Perguntaram para o escritor Gustave Flaubert quem era “Madame Bovary”, personagem principal de seu romance mais conhecido, ele respondeu: “Madame Bovary sou eu”.
O que quer dizer isso? O criador se comparando (até assumindo) a criatura? Não é fácil, mas é inteligível. Como não se cria nada do nada, um autor sempre acaba se distribuindo em seus personagens, difícil que isso não aconteça. O grande escritor, porém, tem o material sob controle e administra-o em doses homeopáticas, de tal sorte que esses elementos só se tornam identificados por aqueles estudiosos que conhecem a vida do criador profundamente.
Abstraindo o fato de ela ser mulher (poderia ser um homem e exercer outra espécie de arte) bonita com um olhar absolutamente infernal, rica de berço, ter casado com um milionário, depois se separou, por acreditar e perseguir um sonho. Com um talento para a composição e principalmente, uma voz inconfundível, ter feito sucesso no Brasil e no exterior, de ter êxito com o seu trabalho tornando realidade àquele sonho, ela continuou contestada a vida toda.
Qual é, então, a questão?
Fazer sucesso no Brasil, já dizia o Tom Jobim, é ofensa pessoal!

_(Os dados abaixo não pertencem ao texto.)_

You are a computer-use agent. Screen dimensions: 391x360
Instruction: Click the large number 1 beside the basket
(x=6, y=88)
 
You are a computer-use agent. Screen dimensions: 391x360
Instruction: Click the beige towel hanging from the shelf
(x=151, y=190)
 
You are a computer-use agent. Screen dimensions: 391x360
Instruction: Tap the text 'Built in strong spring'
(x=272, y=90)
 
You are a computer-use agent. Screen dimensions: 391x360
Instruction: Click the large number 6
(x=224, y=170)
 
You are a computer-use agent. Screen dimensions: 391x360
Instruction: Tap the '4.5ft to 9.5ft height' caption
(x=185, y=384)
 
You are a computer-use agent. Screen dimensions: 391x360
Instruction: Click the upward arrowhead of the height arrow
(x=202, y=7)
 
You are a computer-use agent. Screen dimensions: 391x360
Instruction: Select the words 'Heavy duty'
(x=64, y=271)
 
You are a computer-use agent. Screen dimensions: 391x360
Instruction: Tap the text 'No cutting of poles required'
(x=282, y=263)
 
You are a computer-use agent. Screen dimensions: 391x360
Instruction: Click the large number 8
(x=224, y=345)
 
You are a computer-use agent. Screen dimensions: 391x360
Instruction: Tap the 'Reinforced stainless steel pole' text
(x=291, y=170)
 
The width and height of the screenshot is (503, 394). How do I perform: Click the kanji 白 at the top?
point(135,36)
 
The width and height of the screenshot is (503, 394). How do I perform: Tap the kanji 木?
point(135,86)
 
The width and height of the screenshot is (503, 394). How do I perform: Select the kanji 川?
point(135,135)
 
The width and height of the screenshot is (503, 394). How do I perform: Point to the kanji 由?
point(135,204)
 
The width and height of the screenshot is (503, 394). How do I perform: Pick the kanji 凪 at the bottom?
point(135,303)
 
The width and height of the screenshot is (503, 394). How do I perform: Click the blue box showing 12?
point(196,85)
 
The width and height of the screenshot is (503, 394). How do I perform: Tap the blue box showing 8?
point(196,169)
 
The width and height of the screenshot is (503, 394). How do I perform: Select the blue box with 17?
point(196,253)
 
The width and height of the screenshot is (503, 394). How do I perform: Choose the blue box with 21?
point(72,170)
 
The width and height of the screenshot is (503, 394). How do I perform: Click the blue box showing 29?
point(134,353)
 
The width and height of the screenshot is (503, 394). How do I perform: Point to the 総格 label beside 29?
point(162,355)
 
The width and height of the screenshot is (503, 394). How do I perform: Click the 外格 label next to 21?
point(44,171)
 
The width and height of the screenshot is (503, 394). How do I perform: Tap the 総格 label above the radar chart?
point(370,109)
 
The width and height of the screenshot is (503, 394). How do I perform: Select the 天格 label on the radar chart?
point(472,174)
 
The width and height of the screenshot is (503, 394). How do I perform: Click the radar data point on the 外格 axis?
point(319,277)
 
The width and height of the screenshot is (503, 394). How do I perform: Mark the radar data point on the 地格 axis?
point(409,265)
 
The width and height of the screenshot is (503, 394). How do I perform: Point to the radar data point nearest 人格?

Do ponto de vista da arte, aquela sensação de vazio, de que não importa até onde se possa chegar, sempre está faltando alguma coisa, pode acompanhar todo o artista consciente, porque a arte (musical, literária...) qualquer que seja a escolha feita, é um caminho apenas, não é tudo.
Como na obra “Alice no País das Maravilhas”, de Lewis Carrol (o livro que o John Lennon disse que gostaria de ter escrito) em que Alice pergunta para o coelho “qual é o caminho?”. O coelho indaga aonde ela quer ir? Ela responde que não sabe. Então o coelho responde: se você não sabe aonde ir, tanto faz o caminho!
Tanto o sucesso quanto o fracasso são difíceis de levar, disse o escritor americano Hoseph Heller “Com o sucesso vem as drogas, divórcio, sexo, arrogância, viagens, remédios, depressão, neurose e suicídio. Com o fracasso, vem mais fracasso”.
Mais ou menos o que a minissérie mostrou.
Tenho uma grande identificação com a Maysa: o cinismo, a obsessão pelo que fazia, a falta de comunicação com as pessoas certas, não se importando pelo que os outros pensavam.... Isso tudo além do uísque...
A vida privada que alguém leva (com o ethos e o pathos inerentes) não deveria ser alvo de maior atenção que a arte produzida por um talento que tal artífice seja capaz de revelar. A menos que, por um desvio de conduta, estejamos tão doentes que preferimos apreciar o fracasso dos sentidos, diante de tentações corriqueiras frente às quais nós mesmos sucumbimos, em detrimento de assistir o triunfo da vontade obsessiva, impondo-se em momentos de lucidez, aos destroços em que chafurdam essas mazelas e produzindo uma arte maior que lhe redime de qualquer pecado cometido.
Depois que um artista morre, fica o que ele fez. Se for bom, continua cultuado.
No caso da Maysa, não me canso de ouví-la. A composição “Adeus” ela escreveu quando tinha 12 anos, para se ter uma idéia. Evidentemente para a imprensa da época (talvez hoje não se desse tanta importância) mostrar a Maysa Matarazzo (ao invés de Monjardim como ela preferia ser chamada depois que se separou) nua embaixo de uma cachoeira num lugar bucólico produzia maior efeito na pasmaceira mundana e conservadora do que mencionar um poema exprimindo sentimentos de ordem superior, identificados por uma minoria incapaz de alterar substancialmente a venda de qualquer publicação, até mesmo as sensacionalistas, onde tal poema sequer teria guarida.
Por não entender a dor recusamos à obra que ela inspira. Essa é a maldição que todo gênio carrega e com Maysa não foi diferente...
Pessoas felizes não produzem arte, apenas decoram interiores!